Transitioning from military service to a civilian career within the federal government is a common path for many veterans. One of the most significant advantages of this transition is the ability to bridge your service years through a process known as buying back your military time. This program allows veterans to take their years of active duty service and apply them toward their civilian retirement under the Federal Employees Retirement System. This can have a transformative impact on your financial future and your projected retirement date.
The Basics of Buying Back Military Time
At its core, buying back military time means making your years of uniformed service count as years of civilian service. For example, if you served five years in the military and later worked twenty-five years as a civilian federal employee, buying back those military years allows the government to view your career as a thirty-year tenure. This is a critical distinction because the total number of years of service is the primary driver behind your pension calculation and your eligibility for various retirement milestones.
Why Years of Service Matter
The primary reason to consider this program is the direct correlation between years of service and the size of your pension. In the federal system, your pension is calculated based on a formula that includes your length of service and your high-three average salary. More years equate to a higher percentage of that salary being paid out to you annually for the rest of your life. Without buying back the time, those military years are essentially “dormant” and do not contribute to the growth of your civilian retirement check.
Impact on Retirement Eligibility Ages
Beyond the dollar amount of your monthly check, buying back time can drastically reduce the age at which you are eligible to retire with full benefits. If you have thirty years of service, you can often retire with a full pension at age 57. However, if your civilian time alone only totals twenty years, you might be forced to wait until age 60 to collect. If you have fewer than twenty years, you may have to wait until 62. Buying back five years could be the difference between retiring in your late fifties or being stuck until your sixties.
Estimating the Cost of the Buyback
The cost to buy back your time is generally calculated as a percentage of the base pay you received while you were in the military. While the specific rates can vary slightly depending on when you served, a common benchmark is approximately 3% of your military base pay. For instance, if you earned a total of $100,000 in base pay over a five-year enlistment in the late 1990s, the cost to buy back those years would be roughly $3,000. This is often a small price for a lifetime of increased benefits.
The Importance of the Two Year Window
Timing is everything when it comes to the financial efficiency of this process. The federal government provides a grace period for new civilian employees. If you complete the buyback within the first two years of your civilian career, no interest is charged on the deposit amount. However, once you pass that two-year mark, interest begins to accrue annually on the balance. If you wait decades into your civilian career to start the process, the interest could potentially double or triple the original cost of the buyback.
Veterans Without a Military Pension
For veterans who did not serve long enough to earn a full military retirement—typically those who served one or two enlistments totaling four to ten years—buying back time is almost always a “no-brainer.” Since you aren’t receiving a military pension, there is no downside to moving those years into the civilian system. The return on investment is usually incredibly high, as the modest one-time payment results in a permanent increase in your annual civilian pension that pays for itself within just a few years of retirement.

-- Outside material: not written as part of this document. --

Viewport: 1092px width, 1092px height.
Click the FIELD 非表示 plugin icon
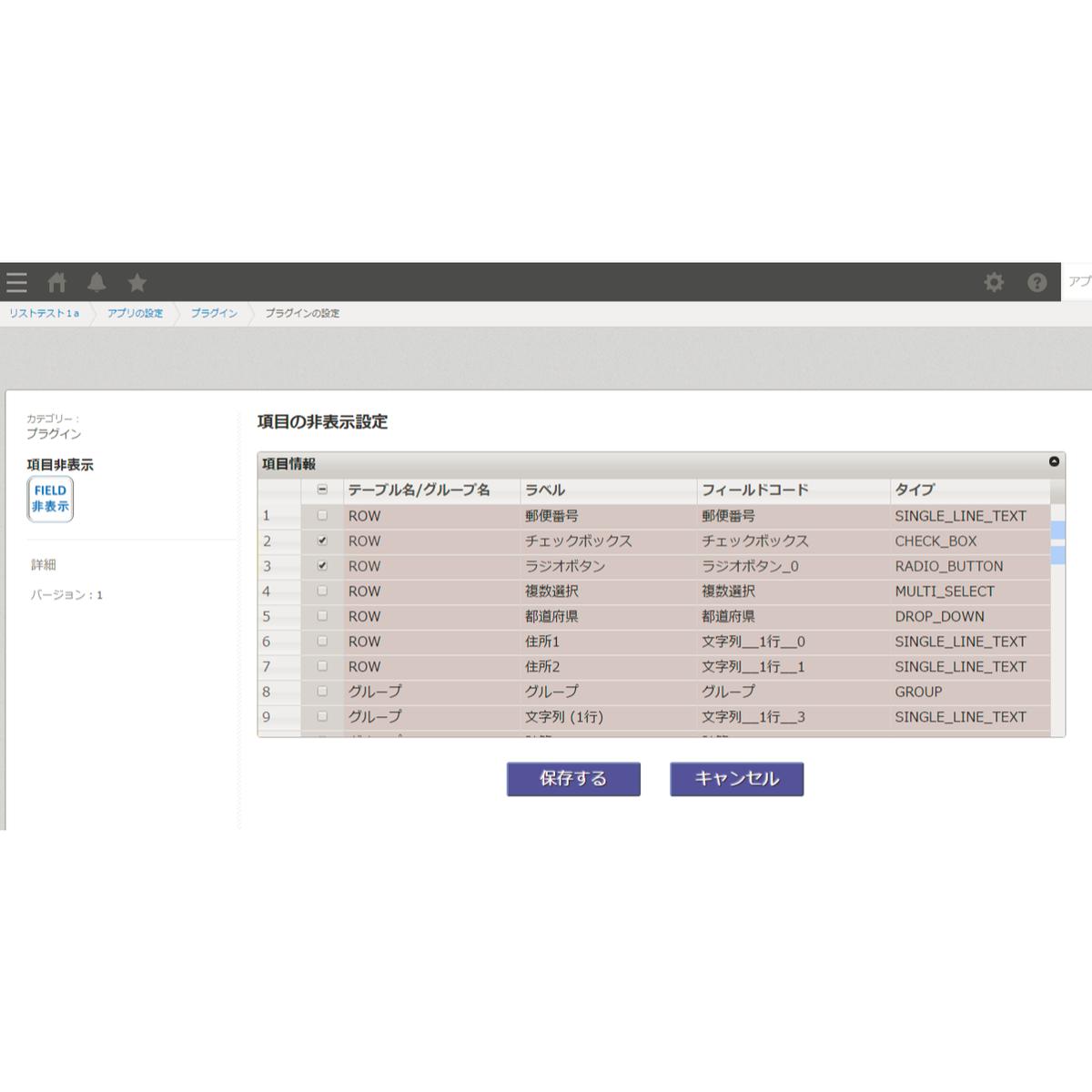tap(50, 499)
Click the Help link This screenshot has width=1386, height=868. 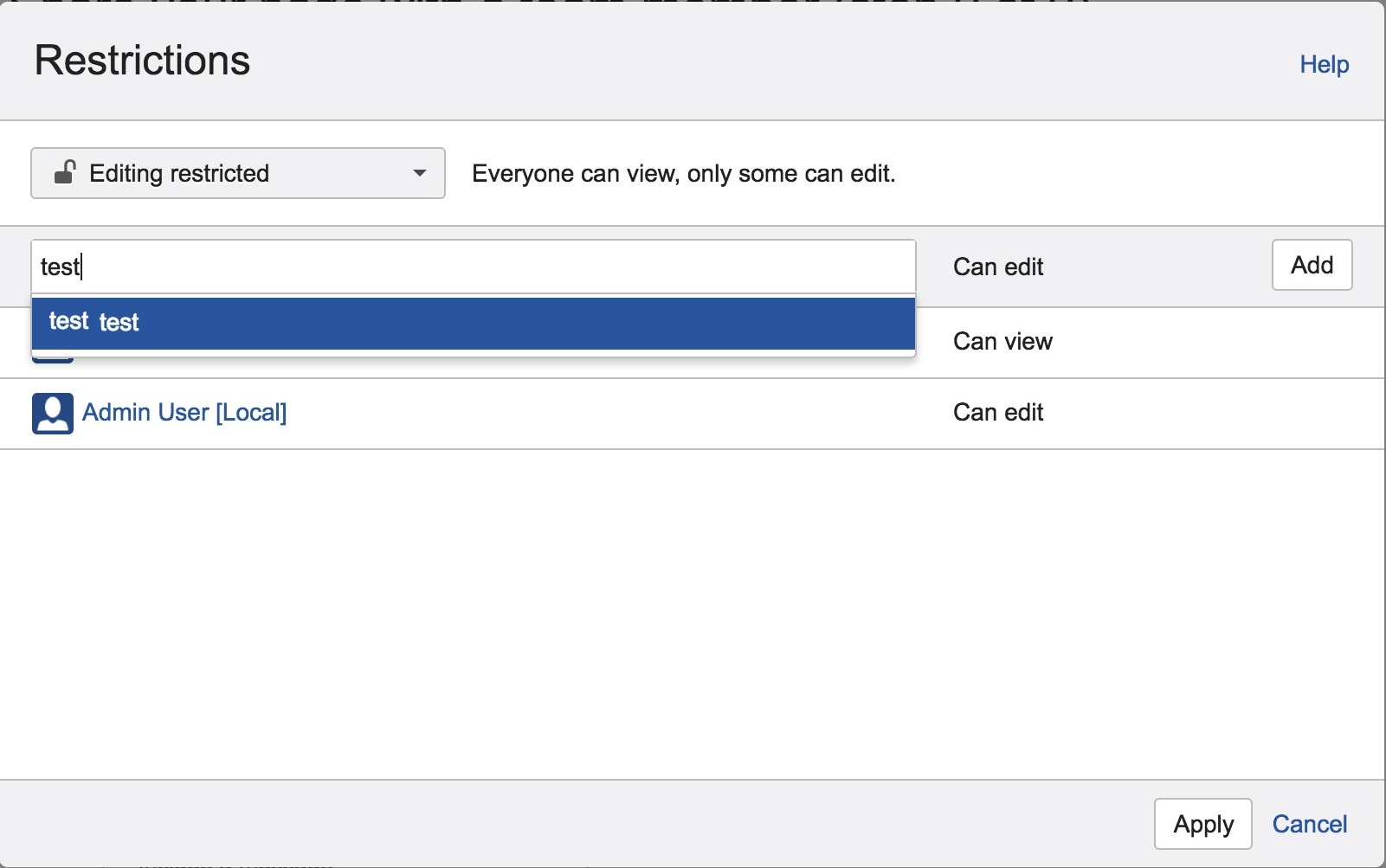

Considerations for Career Military Retirees
The decision is more complex for those who already receive a full military pension after twenty or more years of service. In most cases, federal law prohibits “double dipping,” meaning you cannot receive a military pension and also count those same years toward a civilian pension. To buy back the time, you would generally have to waive your military retired pay once your civilian retirement begins. For most career retirees, this does not make sense unless the civilian pension increase is significantly larger than the military check they are giving up.
The Reservist Exception
There is a notable exception to the double-dipping rule that applies to members of the Reserves or National Guard. Reservists who receive a pension for their part-time service are often allowed to buy back their “activated” military time and apply it toward their civilian retirement without giving up their reservist pension. This unique benefit allows these individuals to essentially count their active duty periods twice. This makes the buyback an exceptionally powerful tool for members of the Guard and Reserve components who later join the federal workforce.
How to Initiate the Process
The first step in buying back your time is contacting your agency’s Human Resources department. You will need to provide documentation of your military service, typically a DD-214, and request a formal earnings statement from your military branch to determine exactly how much you were paid. Once HR calculates the required deposit, you can choose to pay the amount in a single lump sum or through small deductions from your bi-weekly paycheck. Starting this early ensures the paperwork is processed well before you reach your desired retirement date.
Safeguarding Your Documentation
One of the most critical pieces of advice for any veteran in the federal system is to maintain a personal file of all buyback records. Once you have paid off your military deposit, you should receive a formal receipt or a notification that the “deposit is paid in full.” It is vital to keep this document forever. Records can occasionally be lost during agency transfers or when files are sent to the Office of Personnel Management. Having your own proof of payment prevents you from being asked to pay a second time or losing credit for those years.